_Available data_.
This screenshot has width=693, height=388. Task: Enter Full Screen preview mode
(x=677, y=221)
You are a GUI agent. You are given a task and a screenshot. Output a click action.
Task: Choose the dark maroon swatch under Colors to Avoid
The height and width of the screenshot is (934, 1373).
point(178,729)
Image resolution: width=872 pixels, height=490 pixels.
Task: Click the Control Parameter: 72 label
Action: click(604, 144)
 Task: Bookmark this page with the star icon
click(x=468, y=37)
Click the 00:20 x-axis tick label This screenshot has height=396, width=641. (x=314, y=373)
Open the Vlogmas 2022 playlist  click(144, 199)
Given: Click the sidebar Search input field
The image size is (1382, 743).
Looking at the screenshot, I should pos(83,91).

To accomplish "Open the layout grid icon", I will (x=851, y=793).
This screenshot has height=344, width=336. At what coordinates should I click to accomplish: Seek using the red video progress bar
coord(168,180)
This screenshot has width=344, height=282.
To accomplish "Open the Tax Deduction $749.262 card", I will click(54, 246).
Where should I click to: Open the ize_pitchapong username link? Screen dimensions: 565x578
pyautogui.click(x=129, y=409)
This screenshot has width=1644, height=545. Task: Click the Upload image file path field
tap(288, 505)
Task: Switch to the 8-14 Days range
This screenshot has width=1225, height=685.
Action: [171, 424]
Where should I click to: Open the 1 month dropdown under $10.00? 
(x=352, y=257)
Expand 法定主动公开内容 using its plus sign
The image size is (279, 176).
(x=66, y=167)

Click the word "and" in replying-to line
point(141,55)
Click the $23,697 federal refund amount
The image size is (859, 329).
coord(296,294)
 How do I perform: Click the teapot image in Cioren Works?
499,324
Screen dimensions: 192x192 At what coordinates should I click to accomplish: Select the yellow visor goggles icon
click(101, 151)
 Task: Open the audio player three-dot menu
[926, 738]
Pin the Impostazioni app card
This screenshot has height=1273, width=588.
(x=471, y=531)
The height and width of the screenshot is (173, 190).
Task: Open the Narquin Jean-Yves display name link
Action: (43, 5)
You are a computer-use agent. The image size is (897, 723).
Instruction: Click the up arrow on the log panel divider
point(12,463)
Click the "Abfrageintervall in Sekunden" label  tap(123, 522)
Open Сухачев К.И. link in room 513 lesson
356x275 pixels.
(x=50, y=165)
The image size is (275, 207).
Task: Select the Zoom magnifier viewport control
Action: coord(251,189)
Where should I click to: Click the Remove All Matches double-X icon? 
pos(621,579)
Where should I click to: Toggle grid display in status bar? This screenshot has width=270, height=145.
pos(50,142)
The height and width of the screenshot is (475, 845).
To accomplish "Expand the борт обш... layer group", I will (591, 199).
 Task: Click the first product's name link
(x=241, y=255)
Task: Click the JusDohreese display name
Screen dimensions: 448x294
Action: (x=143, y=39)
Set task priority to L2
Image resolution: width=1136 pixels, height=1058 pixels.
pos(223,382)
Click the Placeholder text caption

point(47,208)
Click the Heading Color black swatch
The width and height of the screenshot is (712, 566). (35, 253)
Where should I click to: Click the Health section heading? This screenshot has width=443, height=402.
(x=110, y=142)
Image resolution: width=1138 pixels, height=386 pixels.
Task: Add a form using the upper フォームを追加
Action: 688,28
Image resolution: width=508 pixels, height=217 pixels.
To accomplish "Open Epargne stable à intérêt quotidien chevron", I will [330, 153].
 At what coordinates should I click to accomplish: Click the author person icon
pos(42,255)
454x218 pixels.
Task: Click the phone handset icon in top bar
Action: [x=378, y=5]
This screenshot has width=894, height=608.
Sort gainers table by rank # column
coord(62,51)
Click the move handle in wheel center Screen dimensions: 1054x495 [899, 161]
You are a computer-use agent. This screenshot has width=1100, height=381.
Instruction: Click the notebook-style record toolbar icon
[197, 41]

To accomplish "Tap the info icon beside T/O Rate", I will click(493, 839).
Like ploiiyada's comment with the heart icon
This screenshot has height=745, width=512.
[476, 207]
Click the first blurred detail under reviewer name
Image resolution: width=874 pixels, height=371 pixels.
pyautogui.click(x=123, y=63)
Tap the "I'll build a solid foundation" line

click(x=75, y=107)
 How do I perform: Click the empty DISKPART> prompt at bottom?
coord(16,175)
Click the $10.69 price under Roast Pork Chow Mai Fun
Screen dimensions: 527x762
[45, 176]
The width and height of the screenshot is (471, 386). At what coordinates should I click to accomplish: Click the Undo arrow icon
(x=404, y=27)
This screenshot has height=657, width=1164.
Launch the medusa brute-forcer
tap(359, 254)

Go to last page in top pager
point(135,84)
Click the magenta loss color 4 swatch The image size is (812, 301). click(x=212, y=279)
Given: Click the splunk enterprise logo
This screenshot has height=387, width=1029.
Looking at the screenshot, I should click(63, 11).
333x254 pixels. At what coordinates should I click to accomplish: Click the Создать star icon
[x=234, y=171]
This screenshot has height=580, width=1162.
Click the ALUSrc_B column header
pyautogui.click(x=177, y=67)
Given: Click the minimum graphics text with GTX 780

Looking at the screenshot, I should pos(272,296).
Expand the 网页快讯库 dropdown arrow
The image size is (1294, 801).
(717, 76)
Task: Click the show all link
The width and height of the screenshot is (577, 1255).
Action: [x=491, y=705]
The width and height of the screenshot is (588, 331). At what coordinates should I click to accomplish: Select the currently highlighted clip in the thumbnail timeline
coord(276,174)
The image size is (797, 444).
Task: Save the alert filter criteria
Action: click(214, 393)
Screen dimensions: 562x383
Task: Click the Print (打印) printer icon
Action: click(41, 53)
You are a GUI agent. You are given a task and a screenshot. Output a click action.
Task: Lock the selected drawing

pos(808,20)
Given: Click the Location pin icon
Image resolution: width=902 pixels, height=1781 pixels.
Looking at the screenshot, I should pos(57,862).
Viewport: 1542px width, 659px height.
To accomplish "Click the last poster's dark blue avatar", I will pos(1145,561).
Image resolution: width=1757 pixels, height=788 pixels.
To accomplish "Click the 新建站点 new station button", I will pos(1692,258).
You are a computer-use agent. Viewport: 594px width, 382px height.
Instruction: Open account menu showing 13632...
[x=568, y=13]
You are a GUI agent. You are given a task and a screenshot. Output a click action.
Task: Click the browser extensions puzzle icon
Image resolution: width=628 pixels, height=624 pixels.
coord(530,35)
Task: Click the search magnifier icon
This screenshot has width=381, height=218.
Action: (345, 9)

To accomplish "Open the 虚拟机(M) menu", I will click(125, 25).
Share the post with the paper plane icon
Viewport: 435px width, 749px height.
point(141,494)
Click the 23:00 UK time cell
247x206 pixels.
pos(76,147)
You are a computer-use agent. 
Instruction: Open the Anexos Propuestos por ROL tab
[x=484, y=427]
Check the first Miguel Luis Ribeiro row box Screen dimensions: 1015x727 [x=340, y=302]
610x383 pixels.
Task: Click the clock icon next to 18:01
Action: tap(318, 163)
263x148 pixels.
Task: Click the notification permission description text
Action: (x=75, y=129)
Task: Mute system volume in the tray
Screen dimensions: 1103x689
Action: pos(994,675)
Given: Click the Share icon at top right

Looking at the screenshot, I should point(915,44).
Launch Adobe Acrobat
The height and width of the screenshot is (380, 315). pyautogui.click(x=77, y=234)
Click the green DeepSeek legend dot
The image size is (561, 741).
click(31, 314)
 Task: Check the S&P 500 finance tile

_Task_.
Reproduce each entry above. Every word must match.

_Response to this exercise_.
This screenshot has width=693, height=388. Task: Enter Full Screen preview mode
(x=677, y=221)
You are a GUI agent. You are given a task and a screenshot. Output a click action.
Task: Choose the dark maroon swatch under Colors to Avoid
The height and width of the screenshot is (934, 1373).
point(178,729)
Image resolution: width=872 pixels, height=490 pixels.
Task: Click the Control Parameter: 72 label
Action: click(604, 144)
 Task: Bookmark this page with the star icon
click(x=468, y=37)
Click the 00:20 x-axis tick label This screenshot has height=396, width=641. (x=314, y=373)
Open the Vlogmas 2022 playlist  click(144, 199)
Given: Click the sidebar Search input field
The image size is (1382, 743).
Looking at the screenshot, I should pos(83,91).

To accomplish "Open the layout grid icon", I will (x=851, y=793).
This screenshot has height=344, width=336. At what coordinates should I click to accomplish: Seek using the red video progress bar
coord(168,180)
This screenshot has width=344, height=282.
To accomplish "Open the Tax Deduction $749.262 card", I will click(54, 246).
Where should I click to: Open the ize_pitchapong username link? Screen dimensions: 565x578
pyautogui.click(x=129, y=409)
This screenshot has width=1644, height=545. Task: Click the Upload image file path field
tap(288, 505)
Task: Switch to the 8-14 Days range
This screenshot has width=1225, height=685.
Action: [171, 424]
Where should I click to: Open the 1 month dropdown under $10.00? 
(x=352, y=257)
Expand 法定主动公开内容 using its plus sign
The image size is (279, 176).
(x=66, y=167)

Click the word "and" in replying-to line
point(141,55)
Click the $23,697 federal refund amount
The image size is (859, 329).
coord(296,294)
 How do I perform: Click the teapot image in Cioren Works?
499,324
Screen dimensions: 192x192 At what coordinates should I click to accomplish: Select the yellow visor goggles icon
click(101, 151)
 Task: Open the audio player three-dot menu
[926, 738]
Pin the Impostazioni app card
This screenshot has height=1273, width=588.
(x=471, y=531)
The height and width of the screenshot is (173, 190).
Task: Open the Narquin Jean-Yves display name link
Action: (43, 5)
You are a computer-use agent. The image size is (897, 723).
Instruction: Click the up arrow on the log panel divider
point(12,463)
Click the "Abfrageintervall in Sekunden" label  tap(123, 522)
Open Сухачев К.И. link in room 513 lesson
356x275 pixels.
(x=50, y=165)
The image size is (275, 207).
Task: Select the Zoom magnifier viewport control
Action: coord(251,189)
Where should I click to: Click the Remove All Matches double-X icon? 
pos(621,579)
Where should I click to: Toggle grid display in status bar? This screenshot has width=270, height=145.
pos(50,142)
The height and width of the screenshot is (475, 845).
To accomplish "Expand the борт обш... layer group", I will (591, 199).
 Task: Click the first product's name link
(x=241, y=255)
Task: Click the JusDohreese display name
Screen dimensions: 448x294
Action: (x=143, y=39)
Set task priority to L2
Image resolution: width=1136 pixels, height=1058 pixels.
pos(223,382)
Click the Placeholder text caption

point(47,208)
Click the Heading Color black swatch
The width and height of the screenshot is (712, 566). (35, 253)
Where should I click to: Click the Health section heading? This screenshot has width=443, height=402.
(x=110, y=142)
Image resolution: width=1138 pixels, height=386 pixels.
Task: Add a form using the upper フォームを追加
Action: 688,28
Image resolution: width=508 pixels, height=217 pixels.
To accomplish "Open Epargne stable à intérêt quotidien chevron", I will [330, 153].
 At what coordinates should I click to accomplish: Click the author person icon
pos(42,255)
454x218 pixels.
Task: Click the phone handset icon in top bar
Action: [x=378, y=5]
This screenshot has width=894, height=608.
Sort gainers table by rank # column
coord(62,51)
Click the move handle in wheel center Screen dimensions: 1054x495 [899, 161]
You are a computer-use agent. This screenshot has width=1100, height=381.
Instruction: Click the notebook-style record toolbar icon
[197, 41]

To accomplish "Tap the info icon beside T/O Rate", I will click(493, 839).
Like ploiiyada's comment with the heart icon
This screenshot has height=745, width=512.
[476, 207]
Click the first blurred detail under reviewer name
Image resolution: width=874 pixels, height=371 pixels.
pyautogui.click(x=123, y=63)
Tap the "I'll build a solid foundation" line

click(x=75, y=107)
 How do I perform: Click the empty DISKPART> prompt at bottom?
coord(16,175)
Click the $10.69 price under Roast Pork Chow Mai Fun
Screen dimensions: 527x762
[45, 176]
The width and height of the screenshot is (471, 386). At what coordinates should I click to accomplish: Click the Undo arrow icon
(x=404, y=27)
This screenshot has height=657, width=1164.
Launch the medusa brute-forcer
tap(359, 254)

Go to last page in top pager
point(135,84)
Click the magenta loss color 4 swatch The image size is (812, 301). click(x=212, y=279)
Given: Click the splunk enterprise logo
This screenshot has height=387, width=1029.
Looking at the screenshot, I should click(63, 11).
333x254 pixels. At what coordinates should I click to accomplish: Click the Создать star icon
[x=234, y=171]
This screenshot has height=580, width=1162.
Click the ALUSrc_B column header
pyautogui.click(x=177, y=67)
Given: Click the minimum graphics text with GTX 780

Looking at the screenshot, I should pos(272,296).
Expand the 网页快讯库 dropdown arrow
The image size is (1294, 801).
(717, 76)
Task: Click the show all link
The width and height of the screenshot is (577, 1255).
Action: [x=491, y=705]
The width and height of the screenshot is (588, 331). At what coordinates should I click to accomplish: Select the currently highlighted clip in the thumbnail timeline
coord(276,174)
The image size is (797, 444).
Task: Save the alert filter criteria
Action: click(214, 393)
Screen dimensions: 562x383
Task: Click the Print (打印) printer icon
Action: click(41, 53)
You are a GUI agent. You are given a task and a screenshot. Output a click action.
Task: Lock the selected drawing

pos(808,20)
Given: Click the Location pin icon
Image resolution: width=902 pixels, height=1781 pixels.
Looking at the screenshot, I should pos(57,862).
Viewport: 1542px width, 659px height.
To accomplish "Click the last poster's dark blue avatar", I will pos(1145,561).
Image resolution: width=1757 pixels, height=788 pixels.
To accomplish "Click the 新建站点 new station button", I will pos(1692,258).
You are a computer-use agent. Viewport: 594px width, 382px height.
Instruction: Open account menu showing 13632...
[x=568, y=13]
You are a GUI agent. You are given a task and a screenshot. Output a click action.
Task: Click the browser extensions puzzle icon
Image resolution: width=628 pixels, height=624 pixels.
coord(530,35)
Task: Click the search magnifier icon
This screenshot has width=381, height=218.
Action: (345, 9)

To accomplish "Open the 虚拟机(M) menu", I will click(125, 25).
Share the post with the paper plane icon
Viewport: 435px width, 749px height.
point(141,494)
Click the 23:00 UK time cell
247x206 pixels.
pos(76,147)
You are a computer-use agent. 
Instruction: Open the Anexos Propuestos por ROL tab
[x=484, y=427]
Check the first Miguel Luis Ribeiro row box Screen dimensions: 1015x727 [x=340, y=302]
610x383 pixels.
Task: Click the clock icon next to 18:01
Action: tap(318, 163)
263x148 pixels.
Task: Click the notification permission description text
Action: (x=75, y=129)
Task: Mute system volume in the tray
Screen dimensions: 1103x689
Action: pos(994,675)
Given: Click the Share icon at top right

Looking at the screenshot, I should point(915,44).
Launch Adobe Acrobat
The height and width of the screenshot is (380, 315). pyautogui.click(x=77, y=234)
Click the green DeepSeek legend dot
The image size is (561, 741).
click(31, 314)
 Task: Check the S&P 500 finance tile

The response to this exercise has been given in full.